• Exercise text:
_ _ _ _ _ _ _
While Mr Chow never regarded his contributions as special, he repeatedly called Boon Hock a blessed child. “We are quite thankful that there are companies that came forward to offer them some financial support,” he said.
After a Chinese documentary on the family aired in 2005, a local manufacturing company offered to sponsor Boon Hock’s education and daily expenses.
Support also came in other forms. To keep Boon Hock going, his teachers at Yio Chu Kang Secondary School left heartfelt notes when he faced struggles at home or a dip in results. When Madam Neo fractured her ankle in a bad fall, one of them visited her at the hospital.
In addition, Boon Hock credited his support group at AWWA for altering how he viewed his condition. “They want us to have the mindset that having a disability doesn’t mean that you can’t contribute to society,” he said.
During support group sessions, he met others with more severe cases of cerebral palsy and saw how they chose to persevere. For example, one of his friends is wheelchair-bound and unable to speak properly, but “in her life, she thinks she can still help out”.
“If some people who are worse off than me can contribute, why can’t I? I think that really helped me build a positive attitude,” he noted.
Boon Hock continued to flourish as he graduated from the Institute of Technical Education (ITE) College Central with a 3.70 Grade Point Average score, earning him a spot at Nanyang Polytechnic.
While the support Boon Hock received heartened him, it was in his polytechnic years that his worldview really started to change – from one of frustration with what he faced, to one of determination to look at the positives.
This coincided with Mr Chow taking him to church. “The messages I heard helped me realise that I wanted to make a change,” said Boon Hock, who attends the First Evangelical Reformed Church in Ang Mo Kio every Sunday.
Most of Boon Hock’s friends are from church. He shares his problems with them, he said, and their encouragement helps him through. He also goes out for meals and movies with a few close friends from ITE.
Two years ago, Mr Chow brought Madam Neo to Boon Hock’s polytechnic graduation. She probably did not know how far Boon Hock had come, Mr Chow said, but he saw nothing but pride in her eyes.
Boon Hock is now about a month into his brand new job based in Chinatown. He admitted he is taking some time adapting to life as a working adult, but “as long as I’m given time, I’ll be up for it”.
_ _ _ _ _ _ _
[Stored entries]
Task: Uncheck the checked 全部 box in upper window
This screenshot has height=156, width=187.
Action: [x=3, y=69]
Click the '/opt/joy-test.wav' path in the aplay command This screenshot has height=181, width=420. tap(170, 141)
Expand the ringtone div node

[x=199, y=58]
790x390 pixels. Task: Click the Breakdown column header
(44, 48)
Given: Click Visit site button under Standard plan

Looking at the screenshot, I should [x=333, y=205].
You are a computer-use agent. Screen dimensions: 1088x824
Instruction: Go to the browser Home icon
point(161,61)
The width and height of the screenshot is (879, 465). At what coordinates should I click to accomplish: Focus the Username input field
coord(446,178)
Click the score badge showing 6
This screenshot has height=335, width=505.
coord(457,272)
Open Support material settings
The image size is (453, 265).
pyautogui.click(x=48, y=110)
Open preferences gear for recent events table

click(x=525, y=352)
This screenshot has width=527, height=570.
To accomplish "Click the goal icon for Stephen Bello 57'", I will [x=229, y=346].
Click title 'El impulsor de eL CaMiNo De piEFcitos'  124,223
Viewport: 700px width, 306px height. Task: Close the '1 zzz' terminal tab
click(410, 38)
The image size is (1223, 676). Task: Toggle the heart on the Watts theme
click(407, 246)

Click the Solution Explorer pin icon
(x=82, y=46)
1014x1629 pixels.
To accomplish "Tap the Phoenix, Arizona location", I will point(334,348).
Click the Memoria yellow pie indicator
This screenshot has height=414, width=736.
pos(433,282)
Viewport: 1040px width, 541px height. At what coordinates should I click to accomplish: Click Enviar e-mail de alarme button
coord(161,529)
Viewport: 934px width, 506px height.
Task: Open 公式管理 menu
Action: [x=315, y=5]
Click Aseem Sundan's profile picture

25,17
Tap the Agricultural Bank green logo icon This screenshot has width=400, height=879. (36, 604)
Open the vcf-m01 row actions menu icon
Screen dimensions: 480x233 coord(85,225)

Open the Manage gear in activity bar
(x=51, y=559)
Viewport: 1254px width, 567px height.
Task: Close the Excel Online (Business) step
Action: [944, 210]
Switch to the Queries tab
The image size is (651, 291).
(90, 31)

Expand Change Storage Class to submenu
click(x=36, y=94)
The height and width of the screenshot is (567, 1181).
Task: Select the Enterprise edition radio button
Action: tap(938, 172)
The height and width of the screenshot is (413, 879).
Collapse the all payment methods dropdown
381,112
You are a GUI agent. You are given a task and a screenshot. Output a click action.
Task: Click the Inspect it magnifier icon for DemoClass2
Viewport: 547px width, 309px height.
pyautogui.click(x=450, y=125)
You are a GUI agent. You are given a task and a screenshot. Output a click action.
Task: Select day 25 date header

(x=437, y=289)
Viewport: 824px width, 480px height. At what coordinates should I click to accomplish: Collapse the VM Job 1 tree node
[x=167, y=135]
_ _ _ _ _ _ _
• Exercise 1:
In the article about Boon Hock, what Grade Point Average did he earn when he graduated from ITE College Central?
• Exercise 2:
Carry on the article about Boon Hock, starting right after its final sentence.

• Expected output 1:
3.70

• Expected output 2:
He is looking to the future, starting with helping his parents own a home for the first time. He has been eyeing Build-to-Order flats that have sprung up near his home. “I hope to move to one of those newly-built flats one day, so the three of us can stay there,” he said.
When asked if his parents featured firmly in his five-year plan, Boon Hock did not hesitate. “They are the ones who brought me up and watched me grow,” he said. “Since they have supported me since young, it’s about time I repay them.”
Boon Hock aspires to be a certified accountant too. He plans to take a part-time degree before getting his license. “I am trying to save up so that it will not be heavy on my parents,” he added.
It is Saturday again, but Boon Hock is not collecting newspapers yet. He is first going to play football with Mr Chow and a bunch of friends at Bishan Park. This has also become a weekly affair. It is a chance for him to work his legs while doing what he loves.
“As I grew older, I learnt that life has to go on,” he said. “There’s no such thing as the world (having) to stop for you just because you’re going through a hard time.”
So, what is his advice for those going through a tough time?
“Yes, you might be in a very bad situation,” he said. “But sometimes, the purpose of these situations is actually to build you up as a person. Things could be very bad, but there’s something positive in the long run.”
Back on the field, under the harsh morning sun, Boon Hock laces up his green Nike football boots. Left boot slanted inwards, no problem. He hobbles, huffs and puffs and earns cheers from his teammates. His team scores a last-gasp goal to win 5-4.
His peers might have once poked fun at his limitations. But there is no limitation here.